体外受精対談 男性不妊を知ってほしい

石田 純一 俳優
ダイアモンド✡ユカイ ロックシンガー・俳優
ライフ 芸能 医療
妻とともに治療を乗り越えるために男性ができることとな何なのだろう。55歳、47歳の時に体外受精で子供を授かった石田さんとユカイさんが一緒に考えてみたこととは。

男は体外受精にどう向き合うべきか

 石田 ユカイさんとはバラエティ番組で何度も共演していますけど、こうして面と向かってお話しするのは初めてですね。今日は体外受精について話してください、というオファーだったけど、ユカイさんの体験談は相当話題になっていましたね。

 ダイアモンド✡ユカイ(以下、ユカイ) エッ、そうですか。奥様の理子さんとも何度かお会いしたことがありますが、なかなか男同士で体外受精について話すことはないので、今日はちょっと緊張しています。

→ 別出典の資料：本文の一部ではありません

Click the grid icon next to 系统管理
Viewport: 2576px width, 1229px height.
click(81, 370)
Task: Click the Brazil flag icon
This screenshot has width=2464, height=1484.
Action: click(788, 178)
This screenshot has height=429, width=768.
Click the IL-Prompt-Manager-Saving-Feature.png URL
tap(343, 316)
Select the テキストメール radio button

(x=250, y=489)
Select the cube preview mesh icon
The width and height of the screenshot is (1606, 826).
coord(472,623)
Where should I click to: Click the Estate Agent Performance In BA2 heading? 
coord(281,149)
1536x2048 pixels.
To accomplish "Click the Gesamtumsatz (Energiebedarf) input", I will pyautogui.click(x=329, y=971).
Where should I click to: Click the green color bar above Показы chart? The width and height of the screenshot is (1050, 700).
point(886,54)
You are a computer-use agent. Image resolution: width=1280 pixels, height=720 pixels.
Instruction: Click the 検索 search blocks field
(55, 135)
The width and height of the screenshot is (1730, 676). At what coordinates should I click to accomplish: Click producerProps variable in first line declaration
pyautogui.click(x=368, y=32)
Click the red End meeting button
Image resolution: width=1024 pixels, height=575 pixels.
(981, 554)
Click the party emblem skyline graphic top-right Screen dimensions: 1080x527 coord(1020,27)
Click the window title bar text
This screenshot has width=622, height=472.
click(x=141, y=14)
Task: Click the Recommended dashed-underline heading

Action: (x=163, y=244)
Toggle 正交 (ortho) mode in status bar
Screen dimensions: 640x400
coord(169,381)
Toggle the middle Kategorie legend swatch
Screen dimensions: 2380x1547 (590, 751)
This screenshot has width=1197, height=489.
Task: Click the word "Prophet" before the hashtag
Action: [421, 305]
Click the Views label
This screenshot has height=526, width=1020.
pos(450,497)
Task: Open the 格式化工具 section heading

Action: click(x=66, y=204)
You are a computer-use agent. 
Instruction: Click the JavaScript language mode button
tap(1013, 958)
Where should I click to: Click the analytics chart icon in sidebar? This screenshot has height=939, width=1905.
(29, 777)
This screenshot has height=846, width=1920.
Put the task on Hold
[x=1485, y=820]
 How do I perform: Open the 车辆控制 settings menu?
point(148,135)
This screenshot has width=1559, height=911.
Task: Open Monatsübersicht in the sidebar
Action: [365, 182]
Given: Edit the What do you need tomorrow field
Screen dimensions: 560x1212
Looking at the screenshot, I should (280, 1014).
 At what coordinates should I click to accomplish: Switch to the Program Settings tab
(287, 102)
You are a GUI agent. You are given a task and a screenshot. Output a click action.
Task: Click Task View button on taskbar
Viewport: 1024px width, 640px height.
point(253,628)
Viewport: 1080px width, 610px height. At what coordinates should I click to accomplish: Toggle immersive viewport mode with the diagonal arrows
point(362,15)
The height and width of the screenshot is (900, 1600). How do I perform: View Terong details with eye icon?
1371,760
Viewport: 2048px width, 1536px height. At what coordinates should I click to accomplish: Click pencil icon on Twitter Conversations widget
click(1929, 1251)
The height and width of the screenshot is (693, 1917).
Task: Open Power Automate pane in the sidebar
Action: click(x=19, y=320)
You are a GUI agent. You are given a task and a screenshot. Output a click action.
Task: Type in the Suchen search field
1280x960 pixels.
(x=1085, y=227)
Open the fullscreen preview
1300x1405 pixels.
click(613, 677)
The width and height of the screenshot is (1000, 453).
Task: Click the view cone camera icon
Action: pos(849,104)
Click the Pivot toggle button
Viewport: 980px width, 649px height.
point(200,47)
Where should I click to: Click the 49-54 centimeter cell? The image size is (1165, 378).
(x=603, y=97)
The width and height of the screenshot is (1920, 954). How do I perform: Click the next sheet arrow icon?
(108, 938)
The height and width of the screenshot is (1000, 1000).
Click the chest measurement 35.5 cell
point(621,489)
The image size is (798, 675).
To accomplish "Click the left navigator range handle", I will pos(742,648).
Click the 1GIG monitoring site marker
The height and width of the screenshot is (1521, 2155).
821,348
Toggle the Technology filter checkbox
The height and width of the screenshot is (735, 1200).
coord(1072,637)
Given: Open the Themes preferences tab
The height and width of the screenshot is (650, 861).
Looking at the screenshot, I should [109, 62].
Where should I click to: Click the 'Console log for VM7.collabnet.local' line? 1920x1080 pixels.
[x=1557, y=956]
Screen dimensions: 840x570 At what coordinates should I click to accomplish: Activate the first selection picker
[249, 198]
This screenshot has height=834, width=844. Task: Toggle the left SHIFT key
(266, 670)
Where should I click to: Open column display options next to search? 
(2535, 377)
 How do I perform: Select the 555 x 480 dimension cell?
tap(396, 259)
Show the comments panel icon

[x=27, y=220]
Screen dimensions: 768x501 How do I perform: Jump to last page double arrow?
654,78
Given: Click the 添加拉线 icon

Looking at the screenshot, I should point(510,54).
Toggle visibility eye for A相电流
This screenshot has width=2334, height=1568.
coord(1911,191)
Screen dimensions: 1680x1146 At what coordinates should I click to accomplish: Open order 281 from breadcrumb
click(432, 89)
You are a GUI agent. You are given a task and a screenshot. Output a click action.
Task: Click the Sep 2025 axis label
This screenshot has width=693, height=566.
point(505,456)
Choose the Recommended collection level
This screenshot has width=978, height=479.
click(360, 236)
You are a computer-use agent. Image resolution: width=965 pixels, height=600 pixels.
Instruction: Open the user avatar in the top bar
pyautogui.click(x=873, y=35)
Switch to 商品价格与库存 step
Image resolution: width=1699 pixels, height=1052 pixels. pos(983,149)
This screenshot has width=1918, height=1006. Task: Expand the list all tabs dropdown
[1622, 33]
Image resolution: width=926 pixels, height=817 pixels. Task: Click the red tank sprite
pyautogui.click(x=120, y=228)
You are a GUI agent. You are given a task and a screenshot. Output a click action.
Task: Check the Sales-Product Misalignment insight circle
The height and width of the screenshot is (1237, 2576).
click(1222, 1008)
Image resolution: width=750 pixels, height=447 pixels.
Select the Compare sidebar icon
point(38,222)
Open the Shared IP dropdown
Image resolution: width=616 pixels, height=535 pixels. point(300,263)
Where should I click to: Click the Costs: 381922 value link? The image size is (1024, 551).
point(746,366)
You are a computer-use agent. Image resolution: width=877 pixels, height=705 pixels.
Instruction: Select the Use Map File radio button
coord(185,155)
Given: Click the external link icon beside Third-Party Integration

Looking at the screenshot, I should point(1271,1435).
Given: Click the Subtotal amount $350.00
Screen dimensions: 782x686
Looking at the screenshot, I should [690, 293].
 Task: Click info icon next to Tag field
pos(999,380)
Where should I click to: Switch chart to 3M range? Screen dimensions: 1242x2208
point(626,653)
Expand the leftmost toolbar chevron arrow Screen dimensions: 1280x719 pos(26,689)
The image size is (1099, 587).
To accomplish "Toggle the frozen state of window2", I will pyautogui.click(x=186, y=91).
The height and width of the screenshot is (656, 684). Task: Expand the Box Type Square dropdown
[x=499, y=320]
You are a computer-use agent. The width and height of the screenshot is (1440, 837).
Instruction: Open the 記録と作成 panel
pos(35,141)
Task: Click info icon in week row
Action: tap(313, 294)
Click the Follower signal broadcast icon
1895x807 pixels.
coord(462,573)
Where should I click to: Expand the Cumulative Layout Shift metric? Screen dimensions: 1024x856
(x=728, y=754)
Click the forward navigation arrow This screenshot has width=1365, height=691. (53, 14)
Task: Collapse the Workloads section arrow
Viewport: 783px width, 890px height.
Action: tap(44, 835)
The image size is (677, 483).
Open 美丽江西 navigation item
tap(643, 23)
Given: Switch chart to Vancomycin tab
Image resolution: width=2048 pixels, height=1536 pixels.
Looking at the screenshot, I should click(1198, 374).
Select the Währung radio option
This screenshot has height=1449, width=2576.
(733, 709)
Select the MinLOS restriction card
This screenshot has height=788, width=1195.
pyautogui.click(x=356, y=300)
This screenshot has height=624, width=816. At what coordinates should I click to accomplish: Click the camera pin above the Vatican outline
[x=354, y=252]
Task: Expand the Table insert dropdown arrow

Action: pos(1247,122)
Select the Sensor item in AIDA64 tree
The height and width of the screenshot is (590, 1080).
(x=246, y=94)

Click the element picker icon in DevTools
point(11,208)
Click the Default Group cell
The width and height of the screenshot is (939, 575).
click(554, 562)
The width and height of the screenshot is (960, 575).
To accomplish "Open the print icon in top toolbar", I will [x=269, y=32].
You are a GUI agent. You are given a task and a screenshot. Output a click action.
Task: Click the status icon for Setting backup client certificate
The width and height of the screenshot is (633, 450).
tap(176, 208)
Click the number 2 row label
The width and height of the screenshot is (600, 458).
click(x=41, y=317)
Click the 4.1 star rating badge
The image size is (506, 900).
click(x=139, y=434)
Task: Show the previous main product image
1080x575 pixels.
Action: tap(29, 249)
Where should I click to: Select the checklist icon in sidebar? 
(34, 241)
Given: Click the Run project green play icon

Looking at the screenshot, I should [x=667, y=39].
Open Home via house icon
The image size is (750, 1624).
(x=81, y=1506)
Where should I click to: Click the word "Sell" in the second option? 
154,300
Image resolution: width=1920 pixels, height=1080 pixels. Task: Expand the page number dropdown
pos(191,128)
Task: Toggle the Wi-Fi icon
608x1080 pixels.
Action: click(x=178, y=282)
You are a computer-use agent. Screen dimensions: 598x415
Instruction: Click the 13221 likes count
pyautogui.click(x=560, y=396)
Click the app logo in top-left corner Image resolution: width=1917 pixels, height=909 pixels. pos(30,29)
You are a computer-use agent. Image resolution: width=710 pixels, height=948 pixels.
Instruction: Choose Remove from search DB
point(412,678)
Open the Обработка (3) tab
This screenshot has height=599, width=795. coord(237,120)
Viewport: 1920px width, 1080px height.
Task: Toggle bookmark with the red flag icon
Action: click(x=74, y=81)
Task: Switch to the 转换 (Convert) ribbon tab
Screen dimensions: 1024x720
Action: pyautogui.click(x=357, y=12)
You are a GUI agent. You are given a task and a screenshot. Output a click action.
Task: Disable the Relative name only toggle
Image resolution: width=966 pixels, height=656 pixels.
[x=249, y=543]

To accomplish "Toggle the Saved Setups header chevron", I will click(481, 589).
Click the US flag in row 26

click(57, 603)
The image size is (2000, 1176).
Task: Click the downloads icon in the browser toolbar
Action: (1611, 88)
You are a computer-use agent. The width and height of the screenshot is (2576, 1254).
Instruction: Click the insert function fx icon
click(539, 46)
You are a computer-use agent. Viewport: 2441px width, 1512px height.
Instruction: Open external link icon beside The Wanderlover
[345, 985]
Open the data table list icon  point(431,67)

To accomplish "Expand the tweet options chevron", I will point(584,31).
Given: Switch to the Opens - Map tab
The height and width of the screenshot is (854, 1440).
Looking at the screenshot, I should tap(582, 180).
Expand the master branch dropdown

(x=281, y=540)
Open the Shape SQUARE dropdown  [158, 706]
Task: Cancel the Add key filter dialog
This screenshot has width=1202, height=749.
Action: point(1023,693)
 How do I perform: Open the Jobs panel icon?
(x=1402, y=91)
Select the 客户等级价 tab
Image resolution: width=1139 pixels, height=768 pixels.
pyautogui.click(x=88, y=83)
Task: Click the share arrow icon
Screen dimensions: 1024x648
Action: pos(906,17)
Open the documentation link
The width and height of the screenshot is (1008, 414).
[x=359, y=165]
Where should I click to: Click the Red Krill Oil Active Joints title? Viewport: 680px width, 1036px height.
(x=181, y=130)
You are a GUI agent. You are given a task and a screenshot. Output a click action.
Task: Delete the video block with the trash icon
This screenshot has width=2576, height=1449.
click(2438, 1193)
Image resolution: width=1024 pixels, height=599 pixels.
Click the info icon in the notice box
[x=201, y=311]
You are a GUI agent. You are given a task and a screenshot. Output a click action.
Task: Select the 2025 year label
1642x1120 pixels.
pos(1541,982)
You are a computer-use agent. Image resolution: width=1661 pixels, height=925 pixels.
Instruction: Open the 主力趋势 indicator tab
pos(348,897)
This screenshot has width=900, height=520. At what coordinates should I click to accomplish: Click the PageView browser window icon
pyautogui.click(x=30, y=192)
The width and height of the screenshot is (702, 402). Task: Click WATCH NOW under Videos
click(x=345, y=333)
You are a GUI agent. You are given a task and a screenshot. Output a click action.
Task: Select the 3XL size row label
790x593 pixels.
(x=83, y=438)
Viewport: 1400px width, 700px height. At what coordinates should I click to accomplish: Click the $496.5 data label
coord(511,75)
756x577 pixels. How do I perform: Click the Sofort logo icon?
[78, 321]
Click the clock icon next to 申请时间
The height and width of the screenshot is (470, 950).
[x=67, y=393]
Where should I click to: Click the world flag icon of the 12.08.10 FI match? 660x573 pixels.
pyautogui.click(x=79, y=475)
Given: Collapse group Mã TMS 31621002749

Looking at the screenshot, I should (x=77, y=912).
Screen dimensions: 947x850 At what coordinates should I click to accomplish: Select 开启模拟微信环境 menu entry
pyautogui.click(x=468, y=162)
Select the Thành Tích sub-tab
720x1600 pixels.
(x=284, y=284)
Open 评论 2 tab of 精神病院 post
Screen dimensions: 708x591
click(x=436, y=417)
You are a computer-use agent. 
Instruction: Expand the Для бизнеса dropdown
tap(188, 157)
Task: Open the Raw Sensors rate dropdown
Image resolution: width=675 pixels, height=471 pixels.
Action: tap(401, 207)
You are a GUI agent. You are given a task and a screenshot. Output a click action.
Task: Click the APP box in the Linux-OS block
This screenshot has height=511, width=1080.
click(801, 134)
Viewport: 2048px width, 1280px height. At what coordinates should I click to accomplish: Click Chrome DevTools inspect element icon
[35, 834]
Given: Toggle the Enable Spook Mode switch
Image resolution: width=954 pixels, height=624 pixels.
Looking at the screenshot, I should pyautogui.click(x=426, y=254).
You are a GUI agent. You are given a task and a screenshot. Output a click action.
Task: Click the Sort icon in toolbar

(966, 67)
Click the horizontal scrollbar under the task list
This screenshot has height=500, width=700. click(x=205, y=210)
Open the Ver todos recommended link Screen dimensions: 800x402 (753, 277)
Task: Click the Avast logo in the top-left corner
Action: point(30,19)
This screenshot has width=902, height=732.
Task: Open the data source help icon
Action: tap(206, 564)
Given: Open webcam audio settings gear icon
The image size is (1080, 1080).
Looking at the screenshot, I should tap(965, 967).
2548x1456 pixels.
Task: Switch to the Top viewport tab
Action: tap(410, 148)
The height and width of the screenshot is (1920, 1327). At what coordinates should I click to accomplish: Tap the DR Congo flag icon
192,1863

 精子を女性の体に注入する人工授精に対し、体外受精は体内から取り出した精子と卵子で受精を行い、受精卵を子宮に戻す。

 日本産科婦人科学会が行った最新の調査によれば、2017年に体外受精で生まれた子どもは約5万6千人で、過去最多を記録。これは同年に生まれた子どもの約16人に1人の割合に当たる。

 石田氏は55歳で理子さんと結婚すると、理汰郎君(7)と青葉ちゃん(3)、つむぎちゃん(1)の3人兄妹をもうけた。ユカイ氏も47歳のときに長女、新菜(ニーナ)ちゃん(9)が誕生。翌年には双子の弟、頼音(ライオン)君(8)と匠音(ショーン)君(8)が生まれた。彼らはみんな、体外受精で授かった子どもたちだ。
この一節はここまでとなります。